Macrophages as Biomarkers of Non-Alcoholic Fatty Liver Disease Progression
new findings of using macrophages as biomarkers of liver disease (NASH) treatment
Non-alcoholic fatty liver disease (NAFLD), as its name indicated, is a condition caused by abnormal or excessive fat buildup in liver, which is not a result of heavy alcohol use. It has become a common chronic liver disease and is affecting up to 25% of people worldwide. Most people have no symptoms, and 2% to 5% of people will experience complications from the fat in their liver and a more serious condition named non-alcoholic steatohepatitis (NASH) due to liver inflammation and cell damage, which ultimately could develop into liver cirrhosis. Thus, early detection is important before some irreversible results in the liver disease progression pose clinical and economic burdens.
Evidence shows that changes in immune cells in the liver are related to the development of NAFLD. And the presence of chronic low-grade inflammation characterized by immune cell activation, abnormal cytokine production, and increased acute phase proteins is a hallmark of NAFLD. Particularly, macrophages, as part of the immune system, are considered key mediators responsible for the initiation and propagation of hepatic inflammation and the regulation of fibrosis. However, it's investigated that macrophages in the liver show substantial heterogeneity, meaning they could influence disease progression in different ways by interaction with other hepatic cells.
Recent research published on the Journal of Hepatology has identified that a specific subtype of macrophages derived from bone marrow plays an important role in progressive NAFLD. The study demonstrated the association between murine steatohepatitis and a hepatic transcriptomic profile characterized by hyperlipidemia-dependent induction of Triggering receptor expressed on myeloid cells 2 (TREM2 ). Researchers displayed the protective function of these specific immune cells in fibrosis and liver cirrhosis through the animal model. To be specific, an increased accumulation of macrophages that highly express the receptor TREM2 is identified in the affected areas of the NASH inflammation, particularly in areas of cellular damage, oxidative stress, and fibrosis. Moreover, bone marrow transplantation models further demonstrate that hematopoietic TREM2 deficiency negatively impacts fat storage and the breakdown of excess connective tissue, which further increases steatohepatitis, cell death, and fibrosis.
Given the functional properties of TREM2-positive (TREM2+) macrophages in NAFLD, especially in preventing fat accumulation, inflammatory processes, and progression of NAFLD to liver fibrosis, these cells are promising for developing new NASH therapy targeting infiltrating immune cells.
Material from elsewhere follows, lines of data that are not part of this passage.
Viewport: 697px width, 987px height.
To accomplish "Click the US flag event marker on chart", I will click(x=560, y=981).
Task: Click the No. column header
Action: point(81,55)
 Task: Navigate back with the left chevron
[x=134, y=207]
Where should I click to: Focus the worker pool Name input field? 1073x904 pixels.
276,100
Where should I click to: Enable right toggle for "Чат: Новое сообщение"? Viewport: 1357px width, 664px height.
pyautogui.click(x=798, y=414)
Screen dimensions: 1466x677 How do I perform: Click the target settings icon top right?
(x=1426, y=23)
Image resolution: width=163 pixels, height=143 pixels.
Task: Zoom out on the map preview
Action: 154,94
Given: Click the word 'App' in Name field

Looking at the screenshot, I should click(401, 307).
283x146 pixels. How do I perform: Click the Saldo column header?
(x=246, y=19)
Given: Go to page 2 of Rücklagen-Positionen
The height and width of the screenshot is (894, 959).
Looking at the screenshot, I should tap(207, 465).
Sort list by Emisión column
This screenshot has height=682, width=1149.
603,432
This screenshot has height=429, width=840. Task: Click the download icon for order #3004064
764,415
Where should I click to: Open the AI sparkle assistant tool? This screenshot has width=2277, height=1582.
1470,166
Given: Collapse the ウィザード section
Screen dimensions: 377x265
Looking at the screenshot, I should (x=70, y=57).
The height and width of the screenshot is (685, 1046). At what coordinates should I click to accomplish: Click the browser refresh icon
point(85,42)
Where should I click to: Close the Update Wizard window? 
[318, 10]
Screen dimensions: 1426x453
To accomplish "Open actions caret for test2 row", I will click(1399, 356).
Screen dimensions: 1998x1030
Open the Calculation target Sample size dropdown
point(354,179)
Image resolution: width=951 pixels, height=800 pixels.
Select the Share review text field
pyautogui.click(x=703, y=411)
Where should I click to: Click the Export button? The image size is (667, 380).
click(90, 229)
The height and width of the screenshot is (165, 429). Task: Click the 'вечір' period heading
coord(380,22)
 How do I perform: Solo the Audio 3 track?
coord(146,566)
Besides, TREM2 exists in membrane binding receptor form on cells and in soluble form (sTREM2) that can be measured by a blood test. It's described in this study that cirrhosis patients are detected with significantly higher levels of sTREM2 than NASH and simple steatosis patients, while an elevated sTREM2 shows in NASH patients compared to people with steatosis only. That's to say, systemic sTREM2 is associated with the severity of NAFLD, making them superior NASH biomarkers to distinguish different stages in the liver disease progression.
To stratify the risk of HCC in NAFLD patients clinically, the discovery of non-invasive fibrosis markers is needed urgently. Liver macrophages play critical roles in the regulation of inflammation and fibrosis by interacting with hepatic stellate cells (HSCs) and other immune cells. Thus, it is rational to explore feasible biomarkers for liver fibrosis by focusing on macrophage-related factors.
In summary, this study not only discussed the origin and function of TREM2+ macrophages in NASH, but also define sTREM2 in plasma as a circulating biomarker that tracks liver disease progression. The expression of bone marrow-derived TREM2 is the key to generating anti-fibrotic macrophages, which can inhibit the proinflammatory transcriptional program of myeloid cells in the liver to limit NASH development, making TREM2 an assumed therapeutic target to promote tissue reverse remodeling in NASH progression.